Gero Miesenböck, MD
Before coming to Oxford in 2007, Gero Miesenböck held faculty appointments at Memorial Sloan-Kettering Cancer Center and Yale University. Miesenböck studied medicine at the University of Innsbruck in his native Austria and was a postdoctoral fellow with James Rothman.
At the beginning of his independent career, Miesenböck devised and demonstrated the approach now known as optogenetics. He was the first scientist to modify neurons genetically so that their electrical activity could be controlled with light, and he was the first to use this form of optical remote control to insert artificial messages into the brain. These messages can then be fractionated according to their power to evoke perception, action, emotion, or thought, just like a biochemist would purify an enzyme according to its power to reconstitute a reaction. Miesenböck has received many awards for the invention of optogenetics, including the Brain Prize, the Louisa Gross Horwitz Prize, the Shaw Prize, and the Japan Prize. He is a member of the Austrian and German Academies of Science and a Fellow of the Royal Society.

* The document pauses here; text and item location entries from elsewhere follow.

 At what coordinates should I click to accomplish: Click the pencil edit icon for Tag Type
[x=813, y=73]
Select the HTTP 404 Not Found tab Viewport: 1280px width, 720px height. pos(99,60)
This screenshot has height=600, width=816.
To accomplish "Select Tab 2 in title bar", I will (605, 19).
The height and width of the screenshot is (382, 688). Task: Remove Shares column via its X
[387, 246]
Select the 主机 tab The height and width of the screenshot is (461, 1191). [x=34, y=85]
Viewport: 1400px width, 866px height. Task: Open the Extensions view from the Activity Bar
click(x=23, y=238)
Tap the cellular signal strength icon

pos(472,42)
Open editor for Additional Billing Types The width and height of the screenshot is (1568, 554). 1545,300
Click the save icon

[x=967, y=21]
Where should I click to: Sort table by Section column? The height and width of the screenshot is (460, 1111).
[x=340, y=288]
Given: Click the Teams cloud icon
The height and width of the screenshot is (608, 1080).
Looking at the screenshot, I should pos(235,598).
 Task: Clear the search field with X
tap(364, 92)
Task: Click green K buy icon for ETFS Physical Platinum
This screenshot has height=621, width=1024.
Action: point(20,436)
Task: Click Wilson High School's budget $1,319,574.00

Miesenböck’s current interest centers on the biological function and neuronal control of sleep. He discovered that sleep-inducing neurons in the fly brain estimate sleep need from the fate of electrons entering the transport chains of their own mitochondria. A redox-sensitive subunit of a voltage-gated potassium channel records the amount of non-enzymatic single-electron reductions of molecular oxygen and converts this signal to the heightened neuronal excitability that drives sleep. This mechanism reveals a deep and direct connection between energy metabolism and sleep, two processes that had previously been implicated only separately and independently in lifespan, aging, and degenerative disease.